- _Aim of the exercise_
Each line that holds the string "This" counts once. Say how many such lines the entries have, giving the number only.

** Recorded data follows **

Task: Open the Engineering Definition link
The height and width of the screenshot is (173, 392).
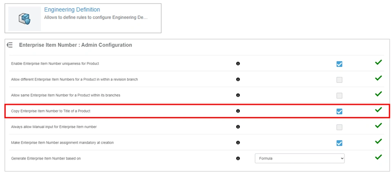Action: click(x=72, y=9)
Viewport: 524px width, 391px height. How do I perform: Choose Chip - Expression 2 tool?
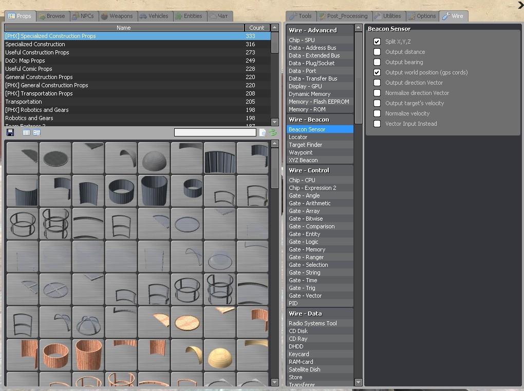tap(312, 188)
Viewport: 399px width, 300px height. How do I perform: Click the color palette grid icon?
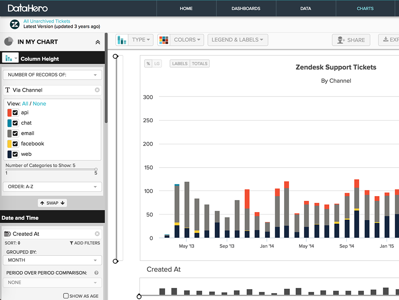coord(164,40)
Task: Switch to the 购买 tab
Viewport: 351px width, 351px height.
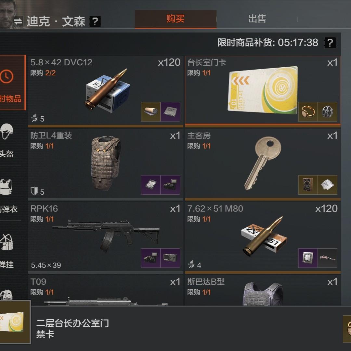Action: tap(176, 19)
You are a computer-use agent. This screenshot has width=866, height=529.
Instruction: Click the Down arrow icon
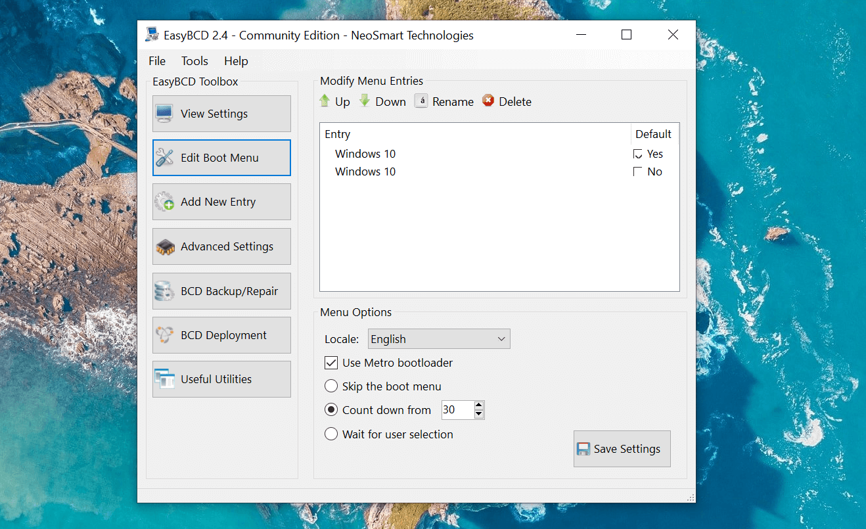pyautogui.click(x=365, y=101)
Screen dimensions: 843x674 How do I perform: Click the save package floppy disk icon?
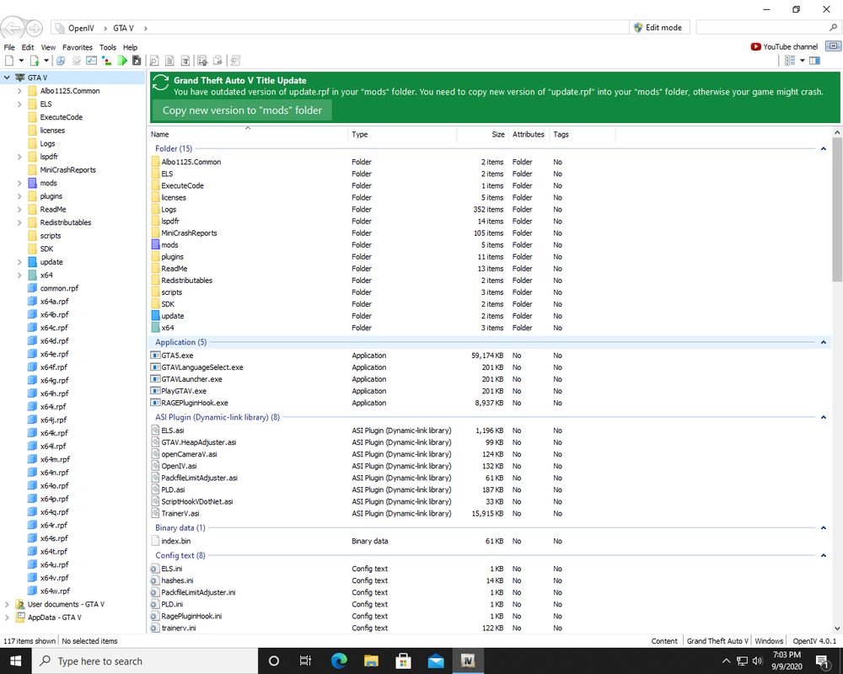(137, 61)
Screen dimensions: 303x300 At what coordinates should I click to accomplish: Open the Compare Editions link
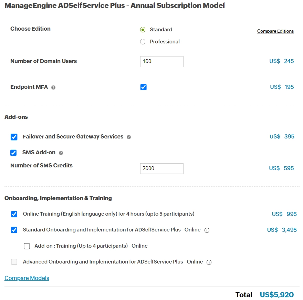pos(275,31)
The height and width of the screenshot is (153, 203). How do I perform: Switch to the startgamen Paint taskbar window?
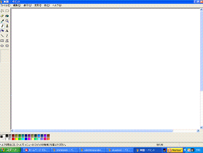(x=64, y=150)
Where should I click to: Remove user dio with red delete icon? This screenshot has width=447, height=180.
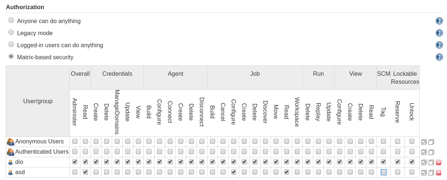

** End of Recorded data **

- _Output_
2